Me senté a su lado. Me dio un puñadito de kikos y nos sonreímos. Salva y Ramón...por unos minutos volvimos a ser aquellos dos niños del pan con chocolate, de mazinger-zeta, de los policías y ladrones. Minutos más tarde llegó el bus de las ocho. Ramón se levantó, no se acercó pero ensayó su mejor sonrisa. Dos pasajeros con prisas se bajaron sin mirarnos. Ramón bajó la cabeza, de su bolsillo sacó una pidrecita redonda:

-¿La quieres?, es una piedra genial. La encontré yo -me dijo con los ojos brillosos.

-Gracias Ramón, la piedra es la leche, la guardaré.
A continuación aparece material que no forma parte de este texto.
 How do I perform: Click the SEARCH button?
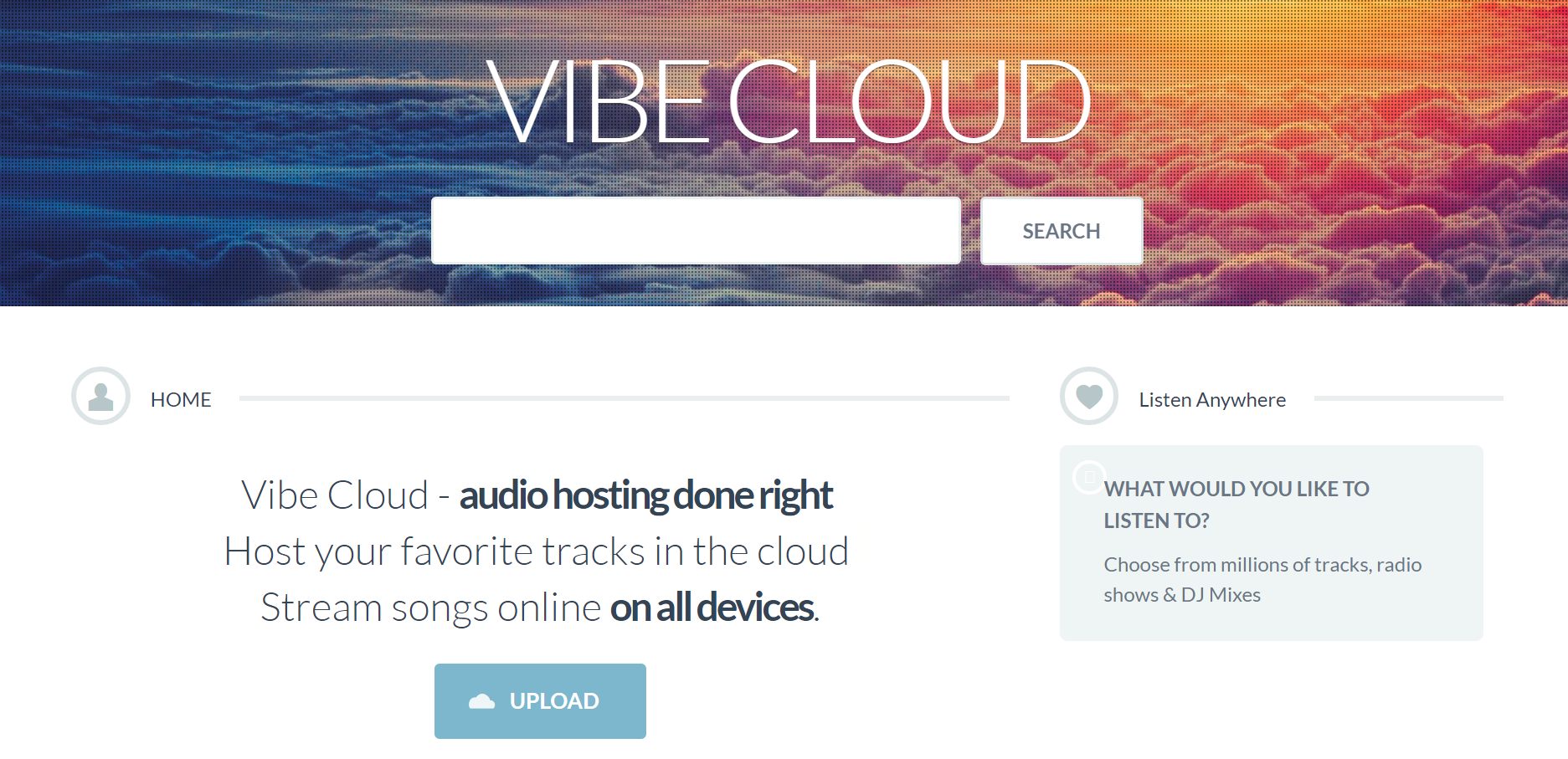pos(1062,231)
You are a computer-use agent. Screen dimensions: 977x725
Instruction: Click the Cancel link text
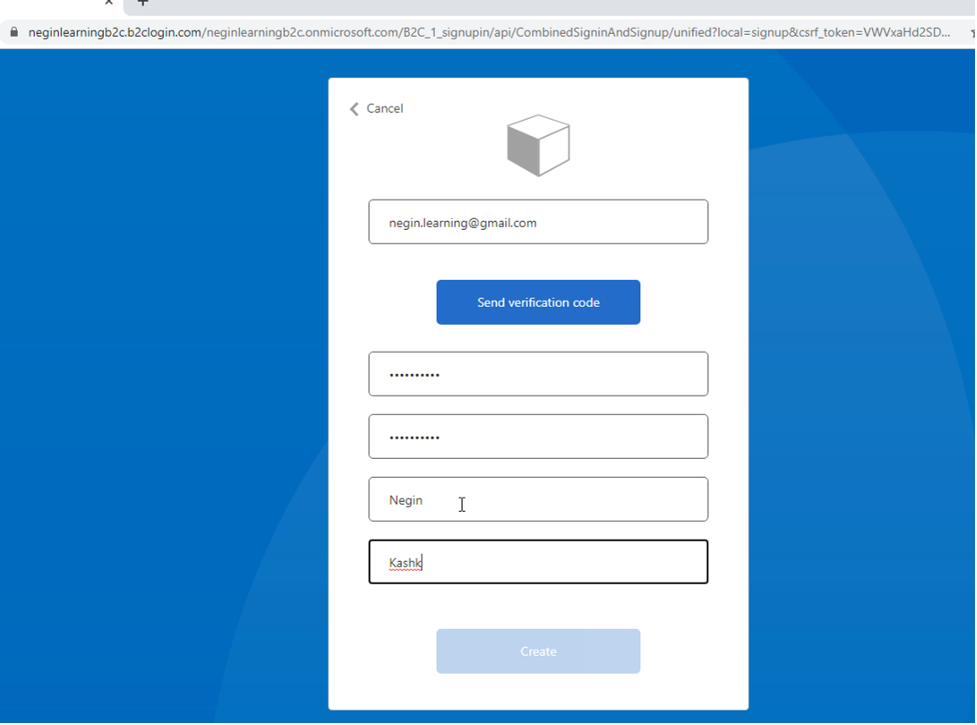click(385, 109)
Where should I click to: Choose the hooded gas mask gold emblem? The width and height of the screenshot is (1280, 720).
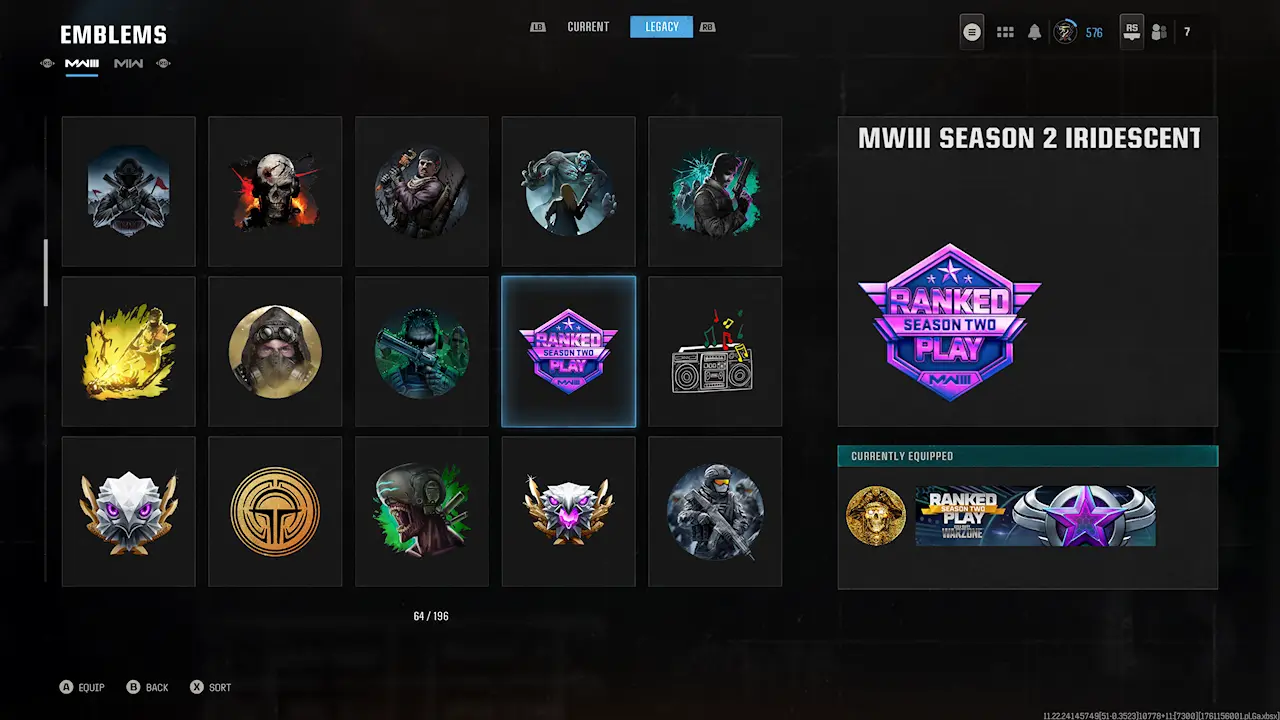click(275, 351)
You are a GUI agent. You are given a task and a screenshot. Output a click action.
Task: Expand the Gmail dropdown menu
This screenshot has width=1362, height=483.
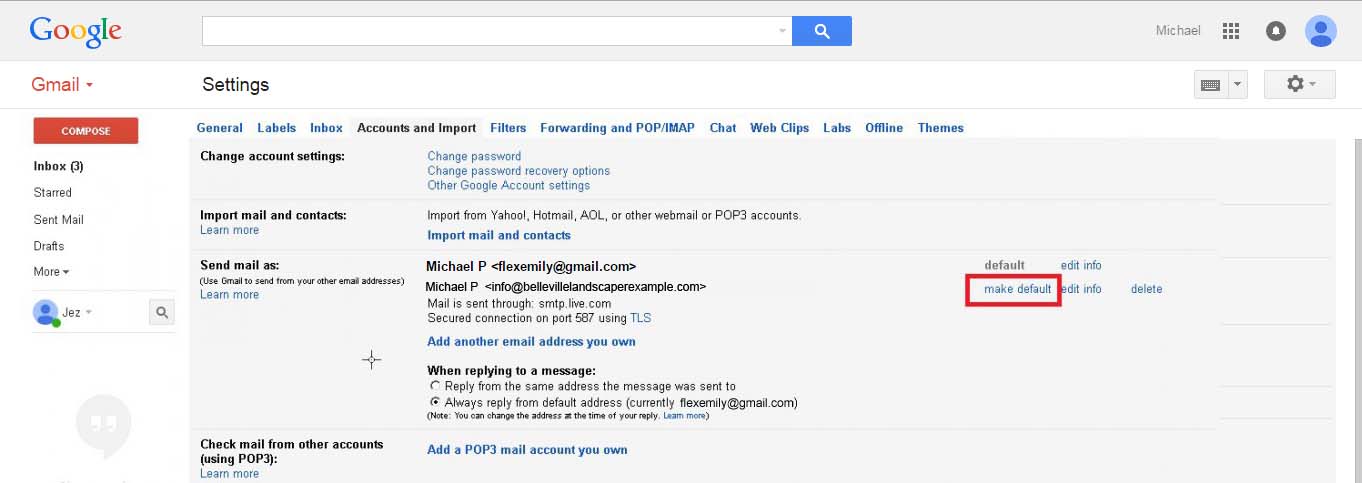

Ramón se alejó con las manos en los bolsillos...lo siento no puedo seguir escribiendo.

6 comentarios:

pescaenourense dijo...

hola
soy noel de http://pescaenourense.blogspot.com/
te gustaria hacer un intercambio de enlaces entre nuestros blogs?
contestaciones en mi blog o por email
saludos

majoriazu dijo...

Es precioso, siempre consigues sorprenderme y emocionarme. continua escribiendo.

AMELY dijo...

t
Tengo un nudo en la garganta ,me pasa cuando leo algo tuyo , no se puede evitar .
Me gusta.

Nebulina dijo...

Jodida mala suerte..me ha recordado mucho a alguien..que en su caso ahora está sola fruto de la codicia de sus padres, que prefirieron cobrar la pensión, a que su hija estuviese interna en un colegio para niños con pequeñas deficiencias..
Un saludo!

Ana dijo...

uff... creo que al final todos hemos tenido que respirar hondo. increible. eres genial.

Nacho Palomar dijo...

Jo Salva! que historia tan triste y tan cercana..

Me encantó y me emocionó.

gracias, gracias!!

oye, sin día vienes por Madrid nos tomamos un café.. con Raquel y quién quiera. Si quieres.